In this brief epilogue, Wharton summons us back to the present, resuming the narrator’s description of his visit to the Frome household. The result is an abrupt and curtailed view of Frome’s plight, of which we now hold a background understanding. As she did in the novel’s opening scenes, Wharton once again delays the revelation of character, describing the individuals at hand before she names them. From the neutral narrator’s description, it is initially difficult to tell which woman is which, and when we hear that one speaks in a “whine,” the word Wharton uses earlier to describe Zeena’s voice, we assume that this complainer is Zeena—only to realize, with a trace of horror, that the voice belongs to Mattie.

Thus, everything comes full circle, and the cyclical nature of life on the farm is embodied in the terrible fate of Ethan and the women. Instead of finding escape in suicide, he and Mattie have ended up in a state of living death, in which all Mattie’s vitality has been leeched away, and she has transformed into a carbon copy of her former opposite, Zeena. Zeena herself, appropriately enough, has been restored to greater health by the necessity of caring for her disabled husband and cousin—as if she can be healthy only when others suffer. Certain aspects of the characters have remained constant throughout. Always quiet and inscrutable, Zeena remains impossible to interpret, and the reader is left ignorant of her opinions about the situation. “Nobody knows Zeena’s thoughts,” Mrs.
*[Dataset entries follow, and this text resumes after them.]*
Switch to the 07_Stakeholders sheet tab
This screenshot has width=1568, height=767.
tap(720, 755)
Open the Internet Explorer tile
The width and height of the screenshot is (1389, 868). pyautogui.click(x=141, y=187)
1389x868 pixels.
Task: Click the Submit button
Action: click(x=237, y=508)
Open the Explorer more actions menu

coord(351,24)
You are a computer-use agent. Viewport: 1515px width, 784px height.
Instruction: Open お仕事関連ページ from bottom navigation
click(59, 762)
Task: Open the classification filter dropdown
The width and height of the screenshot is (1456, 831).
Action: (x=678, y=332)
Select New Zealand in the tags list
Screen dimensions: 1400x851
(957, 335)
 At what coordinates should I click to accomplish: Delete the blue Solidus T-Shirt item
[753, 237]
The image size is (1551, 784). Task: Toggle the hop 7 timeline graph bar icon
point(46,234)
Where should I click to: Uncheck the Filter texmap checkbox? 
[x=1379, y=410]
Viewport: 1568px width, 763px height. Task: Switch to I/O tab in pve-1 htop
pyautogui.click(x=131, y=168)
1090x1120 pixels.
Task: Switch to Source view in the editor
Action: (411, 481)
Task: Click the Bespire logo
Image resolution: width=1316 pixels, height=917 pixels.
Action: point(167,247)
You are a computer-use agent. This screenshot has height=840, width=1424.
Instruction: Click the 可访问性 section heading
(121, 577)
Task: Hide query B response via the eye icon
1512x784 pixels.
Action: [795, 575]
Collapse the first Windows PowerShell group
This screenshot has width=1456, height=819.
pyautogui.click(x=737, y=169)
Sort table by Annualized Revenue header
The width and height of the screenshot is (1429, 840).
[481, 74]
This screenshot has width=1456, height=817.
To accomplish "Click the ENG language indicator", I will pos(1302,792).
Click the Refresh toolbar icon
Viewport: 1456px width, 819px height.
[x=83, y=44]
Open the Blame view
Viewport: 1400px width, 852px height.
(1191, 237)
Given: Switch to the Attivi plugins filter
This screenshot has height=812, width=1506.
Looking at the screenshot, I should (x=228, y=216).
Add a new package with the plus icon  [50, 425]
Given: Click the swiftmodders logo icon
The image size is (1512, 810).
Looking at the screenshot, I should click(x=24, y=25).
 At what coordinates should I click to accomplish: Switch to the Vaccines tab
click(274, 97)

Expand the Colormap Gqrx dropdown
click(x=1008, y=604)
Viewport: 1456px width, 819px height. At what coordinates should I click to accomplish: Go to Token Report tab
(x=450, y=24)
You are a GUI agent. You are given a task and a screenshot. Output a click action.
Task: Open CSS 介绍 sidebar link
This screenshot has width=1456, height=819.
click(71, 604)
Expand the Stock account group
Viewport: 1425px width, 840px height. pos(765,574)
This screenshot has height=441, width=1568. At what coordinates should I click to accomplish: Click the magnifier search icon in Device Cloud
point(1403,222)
Hale says, and the text confirms that her “pale opaque eyes . . . revealed nothing and reflected nothing.” Nonetheless, one can imagine her taking a kind of perverse delight in the failure of Ethan and Mattie’s attempt to escape her, as well as in the brutal justice of their fate.

Once again we witness the recurrence of the theme of physical surroundings as destiny. Ethan, Zeena, and Mattie all have become trapped—by snow and poverty and their disabilities—in the decaying farmhouse, and they will be trapped there forever, as Mrs. Hale’s closing words remind us: they will join the other Fromes in the graveyard, alongside the headstone of the earlier Ethan Frome and his wife, Endurance. And indeed, for Ethan himself, endurance is all that remains: his attempt at rebellion and escape has failed, and he ends where he began, trapped by illness, poverty, and winter in Starkfield, waiting for death.